» Aufgaben:
1. Beantworten Sie anhand des Artikels über grüne Gebäude die folgenden Fragen.
(a) Wie viele Unternehmen aus dem Norden zeigen, wie ein Umbau statt Neubau gelingen kann?
(b) In welcher Stadt hat das Architekturbüro Schnittger und Partner GmbH seinen Sitz?
(c) Bis zu welchem Jahr war der Wasserturm Ravensberg Bestandteil der Wasserversorgung der Landeshauptstadt?
2. Schreiben Sie aus dem Artikel über grüne Gebäude den Abschnitt von „Der Betrieb wächst, der“ bis einschließlich „aus dem Norden.“ wortgetreu ab.

Grüne Gebäude

Energieeffizient bauen

Der Betrieb wächst, der Firmensitz wird zu klein? Oder ein altes Gebäude soll erhalten werden? Diese Herausforderungen kennen viele Unternehmen. Wie ein Umbau statt Neubau gelingen kann, zeigen drei Unternehmen aus dem Norden.
Das Architekturbüro Schnittger und Partner GmbH in Kiel kennt sich aus in Sachen Neubau. Doch auch beim Umbau von Gebäuden sind sie Profis. Eines der Aushängeschilder des Architekturbüros ist der Wasserturm Ravensberg in Kiel. Aus dem Kulturdenkmal von 1886, das bis 1990 Bestandteil der Wasserversorgung der Landeshauptstadt war, machten sie ein außergewöhnliches Wohngebäude. „Das ist besonderes Wohnen“, sagt Architekt Felix Winter, Geschäftsführer von Schnittger und Partner.

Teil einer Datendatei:
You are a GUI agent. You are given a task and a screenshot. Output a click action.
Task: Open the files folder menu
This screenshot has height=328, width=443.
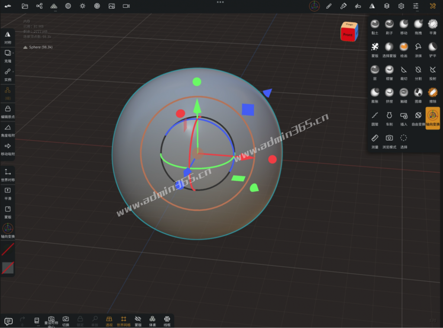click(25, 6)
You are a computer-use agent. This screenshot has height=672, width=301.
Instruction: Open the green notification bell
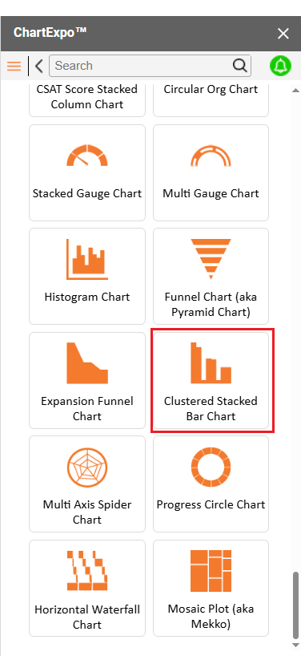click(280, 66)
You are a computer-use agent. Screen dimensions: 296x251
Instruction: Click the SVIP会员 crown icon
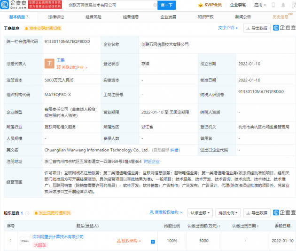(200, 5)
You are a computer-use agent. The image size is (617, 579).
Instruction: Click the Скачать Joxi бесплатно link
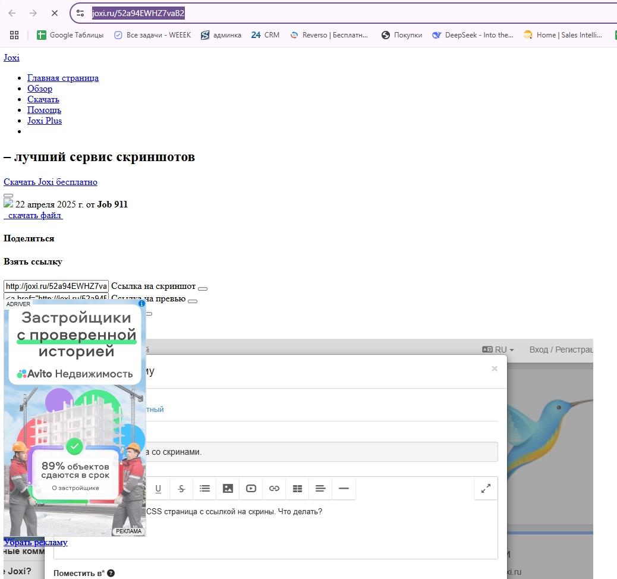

» Lösungen:
1.
(a) Drei Unternehmen zeigen das.
(b) Das Büro sitzt in Kiel.
(c) Er war es bis 1990.

2.
Der Betrieb wächst, der Firmensitz wird zu klein? Oder ein altes Gebäude soll erhalten werden? Diese Herausforderungen kennen viele Unternehmen. Wie ein Umbau statt Neubau gelingen kann, zeigen drei Unternehmen aus dem Norden.